-- TEXT SEGMENT follows --

When art and technology come together, how do you react? Does it inspire, or do you find it controversial? Or maybe you’re surprised, realizing that the combination challenges you as the viewer. Am I part of the art if the light installation reacts when I approach it? Can the stealthy curve of composites into a wing leading edge be aesthetic as well as functional?
Disruptive Tech Innovates Art
Working with new technology is disruptive for both the viewer and the artist. Just as non-traditional materials might be uncomfortable viewing for an audience more familiar with traditional paint and canvas, they also affect an artist’s creative practice.
For example, sculptor and installation artist Johannes Girardoni finds that he needs a more deliberate and critical approach when using new technology to explore the intersection between light and material. Forcing himself to consider the role and function of technology in an art piece avoids seduction by the “newness” of it all. Although the creative idea comes first, technology helps with its execution and allows him to ask new questions.
Working first with beeswax and pigment before moving to resin as a material, Girardoni now incorporates sensors and light-emitting diodes within his work. These sensors pick up data from the surroundings of the installation, from viewer actions such as movement and its effect on light. Algorithms then analyze these data, transforming and re-presenting them back to the viewer as light and sound (spectro-sonic refrequencing). As Girardoni describes it, “The viewer is presented with a rearticulated version of themselves.”

-- TEXT SEGMENT concluded --
-- LISTED ENTRIES follows --

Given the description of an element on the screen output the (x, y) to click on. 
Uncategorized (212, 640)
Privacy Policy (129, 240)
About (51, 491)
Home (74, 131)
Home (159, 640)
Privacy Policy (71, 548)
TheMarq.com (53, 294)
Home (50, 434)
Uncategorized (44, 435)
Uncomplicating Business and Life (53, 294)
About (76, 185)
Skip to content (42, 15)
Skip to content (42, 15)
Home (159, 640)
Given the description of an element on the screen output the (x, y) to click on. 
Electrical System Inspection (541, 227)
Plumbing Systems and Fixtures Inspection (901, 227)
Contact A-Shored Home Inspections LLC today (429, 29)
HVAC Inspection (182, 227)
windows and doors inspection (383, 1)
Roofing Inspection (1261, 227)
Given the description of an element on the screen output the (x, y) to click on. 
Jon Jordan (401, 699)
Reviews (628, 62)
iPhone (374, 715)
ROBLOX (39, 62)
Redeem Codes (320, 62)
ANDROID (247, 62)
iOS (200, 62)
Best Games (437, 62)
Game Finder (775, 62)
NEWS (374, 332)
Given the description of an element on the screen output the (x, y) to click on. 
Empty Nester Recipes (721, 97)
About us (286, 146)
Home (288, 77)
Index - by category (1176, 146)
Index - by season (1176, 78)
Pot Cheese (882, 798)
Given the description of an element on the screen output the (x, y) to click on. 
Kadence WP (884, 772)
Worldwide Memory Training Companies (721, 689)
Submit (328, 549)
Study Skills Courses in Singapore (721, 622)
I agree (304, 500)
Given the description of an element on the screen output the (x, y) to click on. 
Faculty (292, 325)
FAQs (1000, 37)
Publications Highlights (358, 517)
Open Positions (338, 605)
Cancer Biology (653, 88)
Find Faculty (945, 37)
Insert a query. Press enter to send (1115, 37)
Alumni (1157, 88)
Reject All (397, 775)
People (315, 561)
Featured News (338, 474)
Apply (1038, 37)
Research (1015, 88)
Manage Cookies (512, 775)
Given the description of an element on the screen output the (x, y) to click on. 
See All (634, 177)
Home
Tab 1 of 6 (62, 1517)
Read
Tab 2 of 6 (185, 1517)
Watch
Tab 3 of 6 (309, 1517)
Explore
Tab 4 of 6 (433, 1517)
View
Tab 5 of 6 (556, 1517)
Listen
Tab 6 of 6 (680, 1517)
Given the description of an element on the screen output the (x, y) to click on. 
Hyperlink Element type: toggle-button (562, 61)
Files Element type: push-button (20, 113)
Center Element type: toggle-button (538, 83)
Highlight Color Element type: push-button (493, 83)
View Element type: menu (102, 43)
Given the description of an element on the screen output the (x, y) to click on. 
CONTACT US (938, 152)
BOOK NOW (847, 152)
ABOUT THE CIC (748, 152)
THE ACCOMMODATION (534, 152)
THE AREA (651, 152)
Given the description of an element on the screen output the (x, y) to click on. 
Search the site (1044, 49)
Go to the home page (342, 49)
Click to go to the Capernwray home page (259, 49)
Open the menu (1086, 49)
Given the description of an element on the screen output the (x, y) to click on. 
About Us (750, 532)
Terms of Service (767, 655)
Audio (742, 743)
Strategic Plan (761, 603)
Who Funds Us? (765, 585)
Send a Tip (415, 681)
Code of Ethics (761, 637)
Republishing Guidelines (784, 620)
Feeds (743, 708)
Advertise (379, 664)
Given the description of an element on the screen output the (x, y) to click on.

-- LISTED ENTRIES concluded --

- THINGS TO DO
a) In the art and technology text, rewrite the paragraph beginning "Working first with beeswax and pigment" as a shorter list that keeps its main facts.
b) Go on with the piece on art and technology, picking up after its last sentence.

- ANSWER SECTION
a)
- Girardoni's materials progressed from beeswax and pigment to resin, and his work now includes sensors and light-emitting diodes.
- The sensors collect data from the installation's surroundings, including viewers' movement and its effect on light.
- Algorithms analyze this data and return it to the viewer as light and sound (spectro-sonic refrequencing).
- In Girardoni's words, "The viewer is presented with a rearticulated version of themselves."

b)
Artists as Innovators
Using new materials to make art is nothing new. Artists have been innovating throughout history to explore perception, and how we view ourselves and the world around us. Whether grinding rocks into pigments or molding sticky mud into shapes, artists are early adopters, constantly exploring the potential for expression and interpretation of the world around them. It is not surprising that they find that plastics, nanomaterials and lasers communicate creatively just as well as (or perhaps better than) traditional media such as paint, clay and stone.
When is a color not a color? Kate Nichols, current artist in residence at the Alivisatos Lab at UC Berkeley, explores nanomaterials to recreate the morpho butterfly’s “absence of color” wing patterns. The brilliant blue in this species’ wings comes not from actual pigments but from how they handle light. Wing scales interact with light waves, absorbing some wavelengths and reflecting back others, using diffraction and interference to boost signal strength back at the viewer. Your eye “sees” blue, but there is no blue pigment present; it’s a trick of the light.
Nichols, who suggests that artists were early materials scientists, notes that new technology in art is often not that new; silver mirroring, stained glass and ceramic lusters are skills from bygone eras that exploit nanomaterial science for aesthetic effect.
Girardoni also notes that questions of perception, on how we view the external environment and ourselves, can often be addressed with established basic technology; however, he also suggests that using new technology in art brings relevance in current context.
In reference to the explosion of data and data-gathering taking place 24/7 in daily life, he points out that “as humans, we are no longer the only ones sensing,” a concept that he explores in his current practice.
In the large-scale immersive sculpture, Metaspace V2, an elliptical aluminum shell mirrors its environment via sensors before presenting it back to the viewer. Seated within its shell, the viewer “senses themselves seeing” — experiencing this personal data collection in real time through changes in light and sound. Furthermore, since the viewer is part of the installation, they also contribute through motion and other responses, influencing the re-presentation. A relationship thus develops between artwork and viewer, establishing a continual feedback loop or dialogue that Girardoni suggests mirrors our current daily life.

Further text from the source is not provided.